In his recent job as a Microsoft employee, Ryan Panchadsaram had to travel by plane a fair amount. He kept noticing that the airlines had an annoying habit of sending him a survey via email the day after his flight—right while he was in the middle of work, and so he would never bother with it. Furthermore, the surveys were often complicated, unwieldy grids where he was forced to deliver absurd shades of nuance (was he "neutral," or just "mostly neutral," about his in-flight service?). Why couldn't the airline have just sent him a simple survey while he was waiting on the tarmac, or in the taxi home—when he was bored and looking for something to do?
That's the thinking behind Funnel, a simple and attractive survey tool for iPhone, iPad, and Android. Panchadsaram and a colleague, Jimmy Do, left longstanding jobs at Microsoft in the fall and have been bootstrapping their survey tool ever since. Funnel launches next week.
A number of the features of Funnel are nice, if obvious. Since it's usable on a smartphone or tablet, it relies on touch rather than clicking, which Panchadsaram calls a "completely different," more natural experience when compared to the standard Survey Monkey fare. Funnel also has pleasing design, something we hardly expect from surveys—but why shouldn't we?
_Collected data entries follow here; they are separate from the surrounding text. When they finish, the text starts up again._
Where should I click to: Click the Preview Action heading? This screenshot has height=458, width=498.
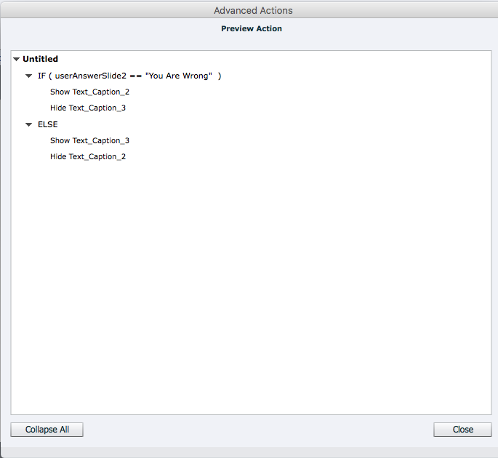(252, 29)
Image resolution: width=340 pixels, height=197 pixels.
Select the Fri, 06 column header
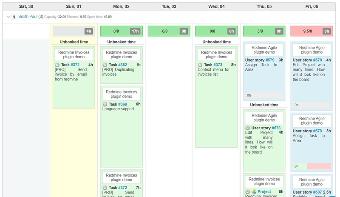tap(312, 6)
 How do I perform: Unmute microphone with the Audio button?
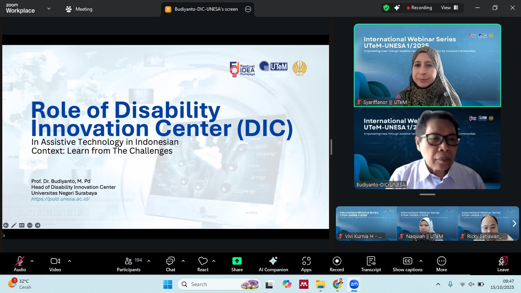pos(20,264)
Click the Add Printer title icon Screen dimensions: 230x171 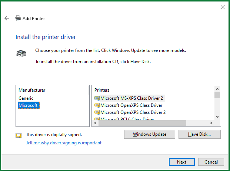[x=17, y=18]
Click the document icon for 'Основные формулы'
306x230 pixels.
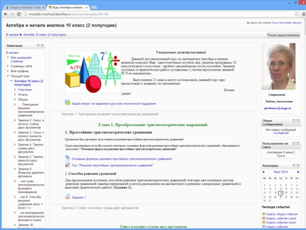[68, 158]
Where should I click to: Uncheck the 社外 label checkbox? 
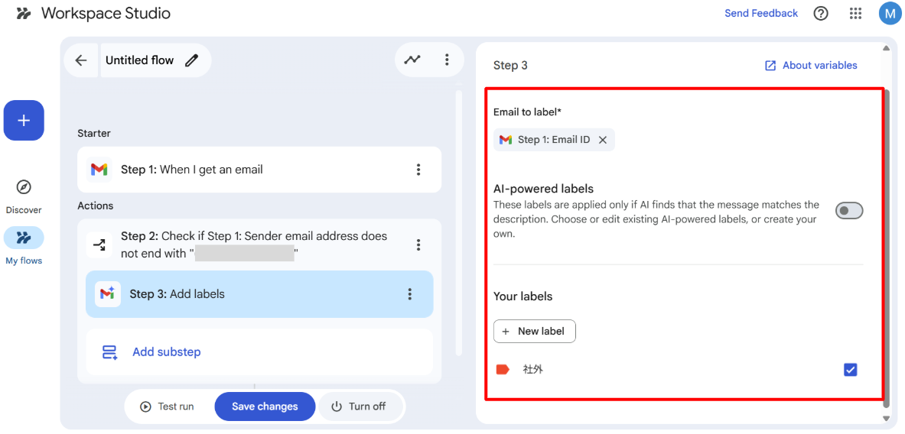tap(850, 370)
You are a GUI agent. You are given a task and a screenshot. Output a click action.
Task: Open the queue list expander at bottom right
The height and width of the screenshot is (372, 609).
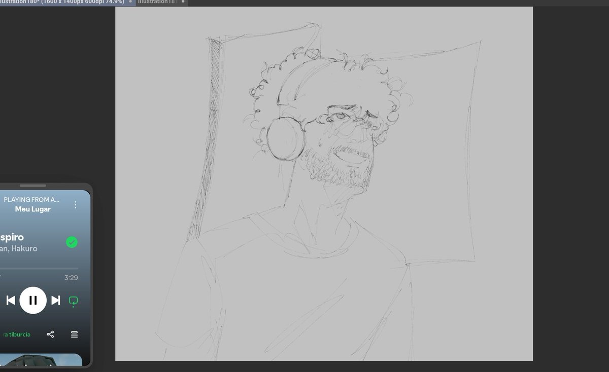(74, 334)
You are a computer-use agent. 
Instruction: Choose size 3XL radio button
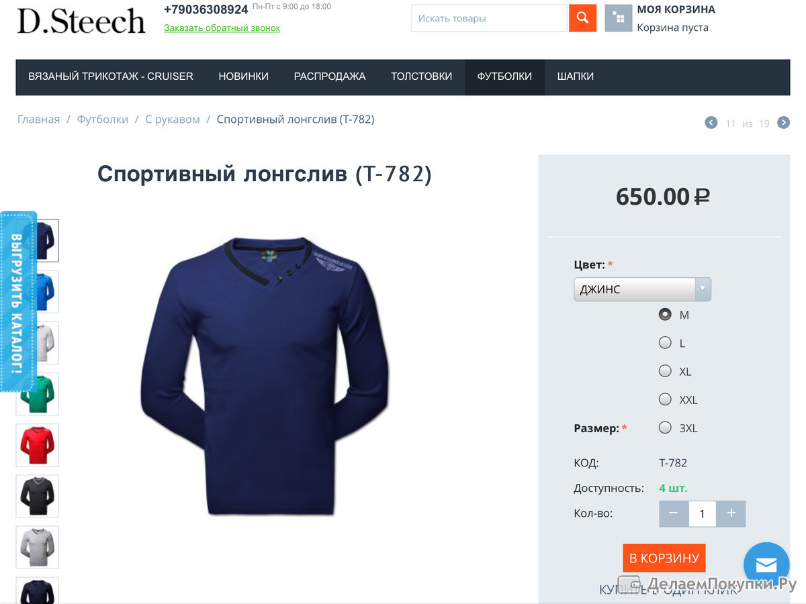click(665, 427)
One of the most insightful features of Funnel, though, is the way it enforces the survey designer to ask questions that really matter, and to simplify. There came a crucial moment during the design phase where Panchadsaram and Do realized they could only comfortably fit up to six possible survey responses on one page.
"Well," they figured at first, "if the business wants to have 18 possible responses to a question, we'll let them build three pages of responses, right?"
But as they thought about it, they realized that wouldn't fly. "That will go against what we've tried to build," Panchadsaram remembers thinking, "a short, quick survey that, when you get it, you know you can take quickly."
Version 1 of Funnel is free; the team doesn't want to hinder adoption. Future versions will have paid features: you could pay to remove "made with Funnel" from the interface, making it appear more integrated with your business's website, for instance. Panchadsaram also says future versions will make fuller use of aspects unique to mobile—starting, of course, with geolocation.
And this might be crazy, but here goes: If the team makes Funnel appealing enough, maybe companies won't even have to bribe you with gift certificates and raffles to get you to do web surveys in the future.